Top of DATA FOR REVIEW

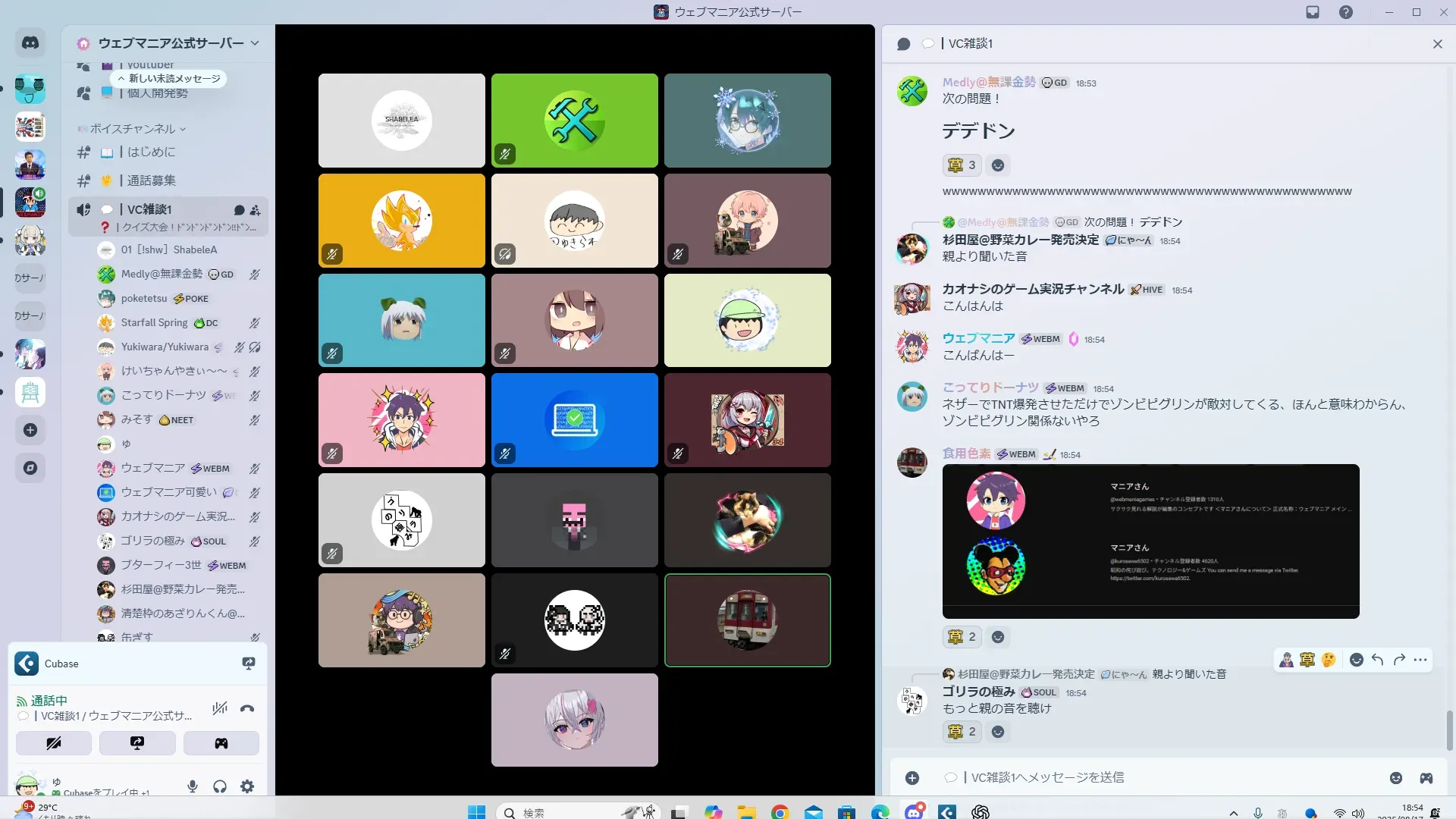Open Discord inbox icon in title bar
The image size is (1456, 819).
click(x=1313, y=12)
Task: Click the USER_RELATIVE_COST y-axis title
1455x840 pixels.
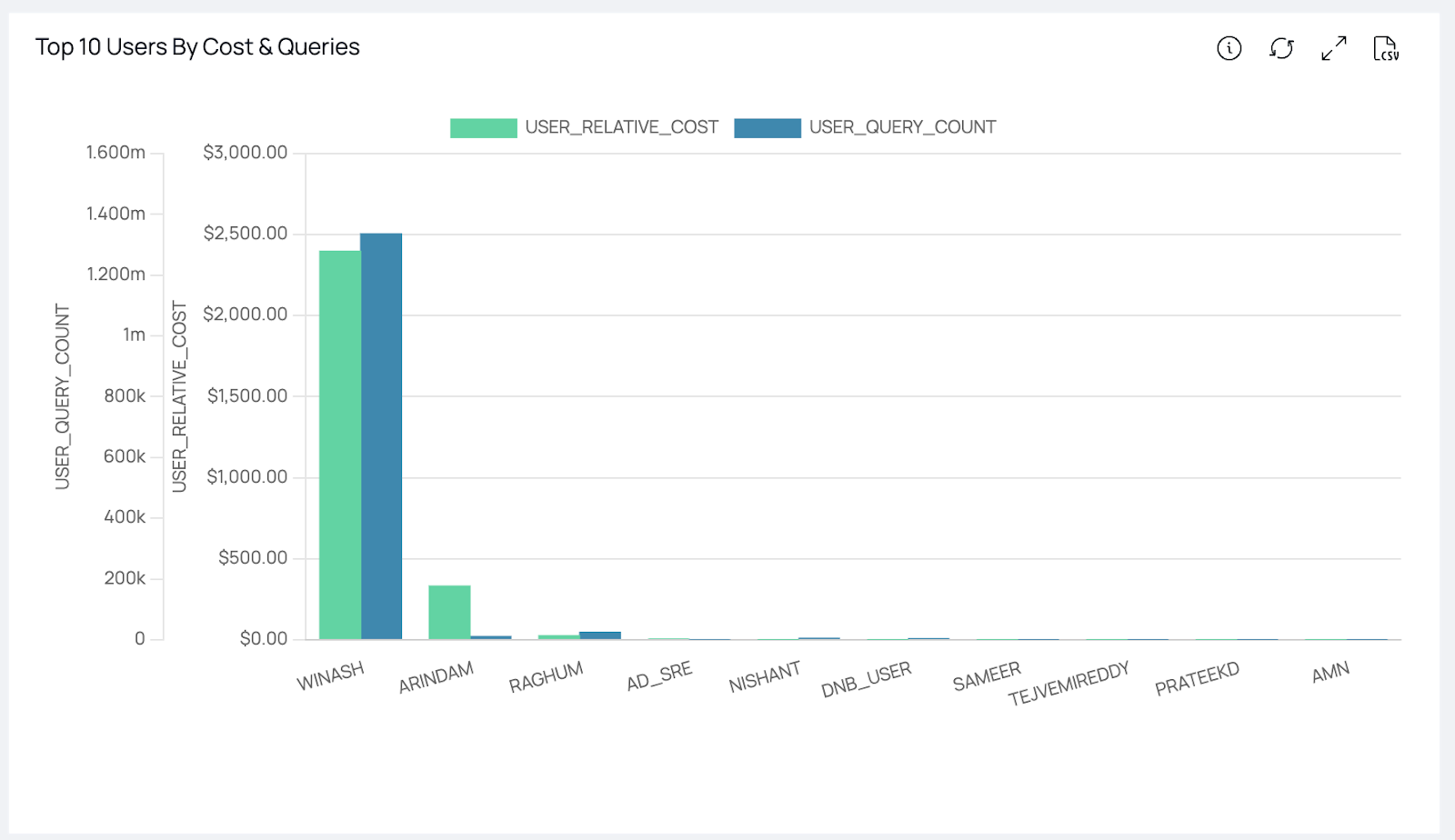Action: coord(179,396)
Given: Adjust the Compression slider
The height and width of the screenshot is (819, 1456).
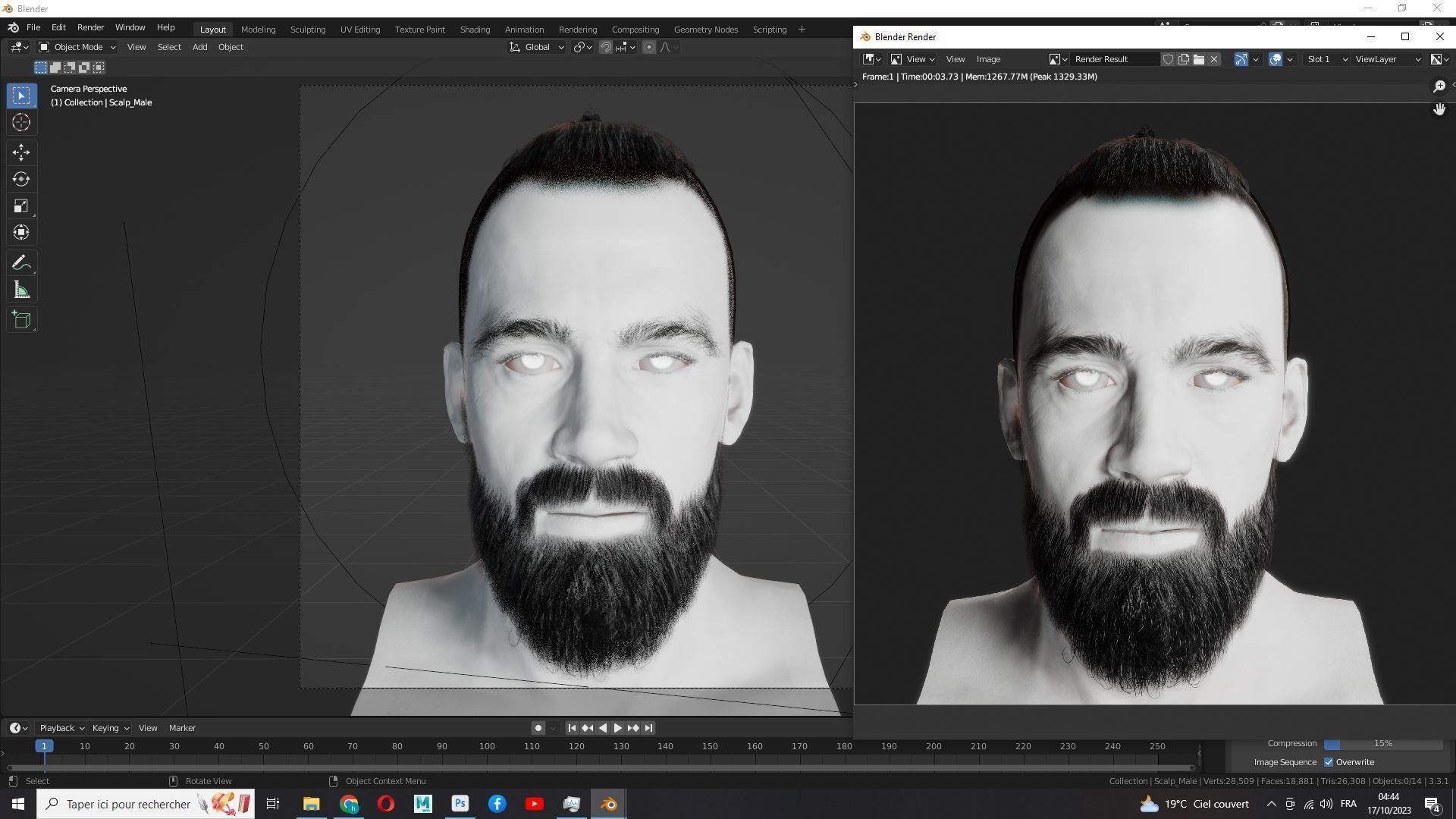Looking at the screenshot, I should click(x=1382, y=744).
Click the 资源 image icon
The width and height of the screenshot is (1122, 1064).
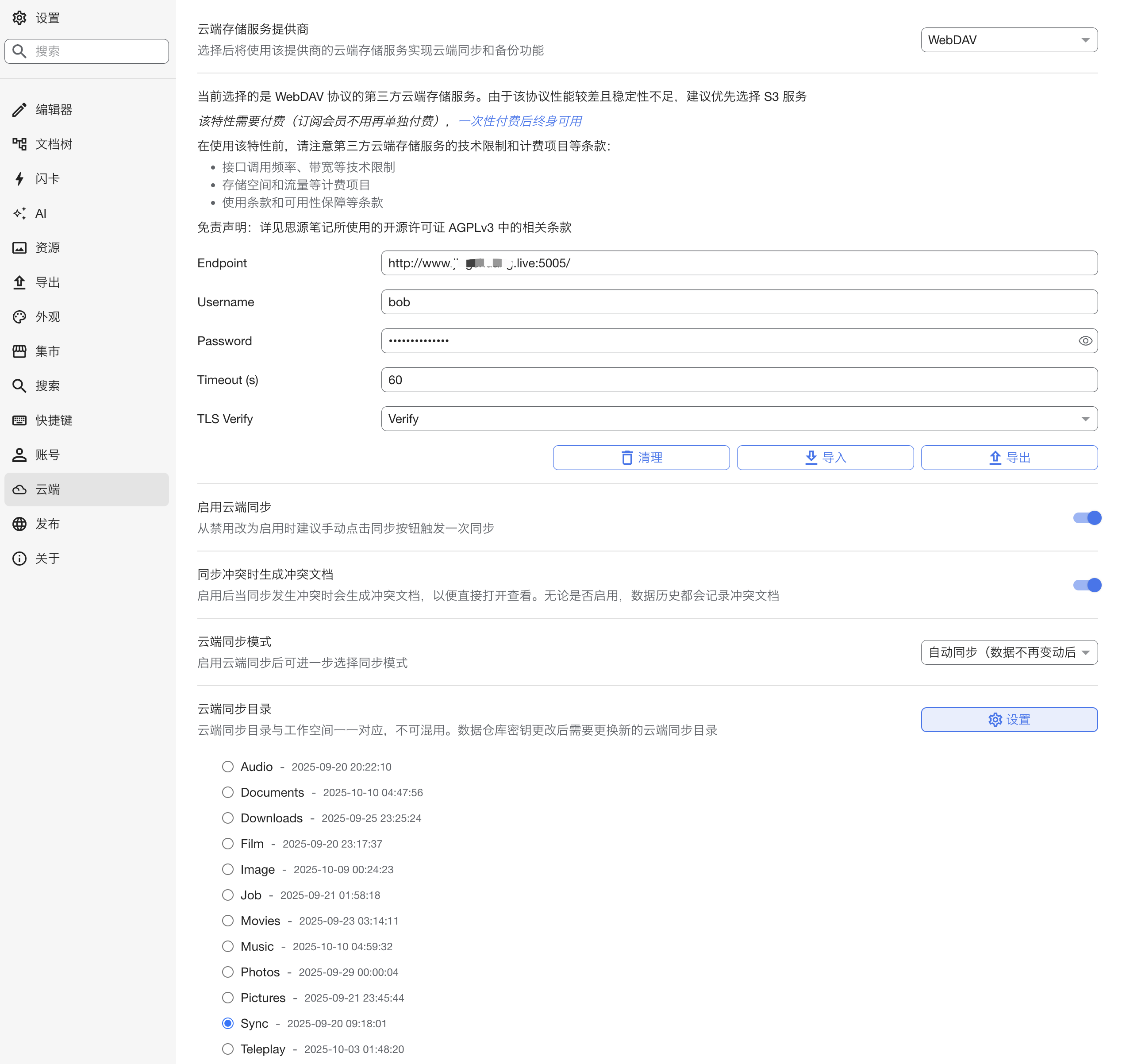[x=19, y=248]
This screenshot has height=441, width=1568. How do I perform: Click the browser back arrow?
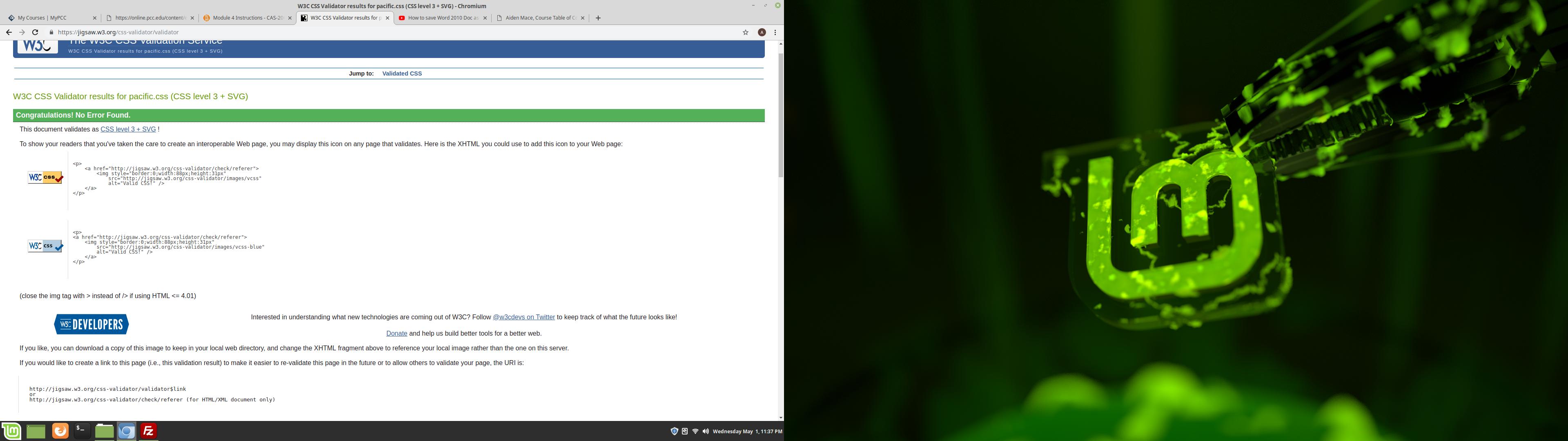9,32
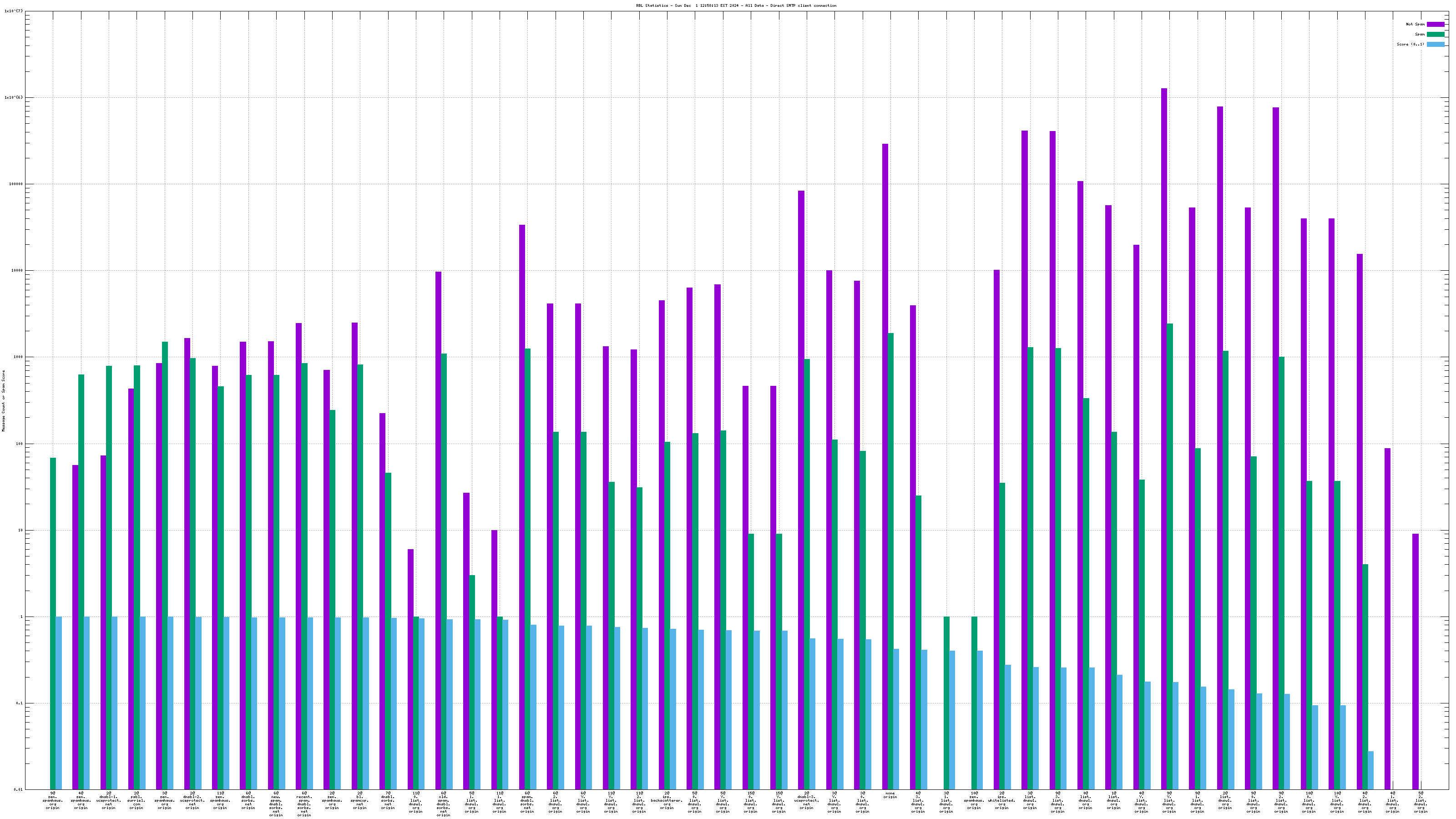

Bottom of DATA FOR REVIEW

WHAT TO WORK ON: Leaving out the pictures, please transcribe exactly the lines from the one that holds "The height and" through the last line of the entries above, both included.

TASK ANSWER:
The height and width of the screenshot is (819, 1456).
Looking at the screenshot, I should click(x=1382, y=744).
Click the 资源 image icon
The width and height of the screenshot is (1122, 1064).
[x=19, y=248]
This screenshot has height=441, width=1568. How do I perform: Click the browser back arrow?
9,32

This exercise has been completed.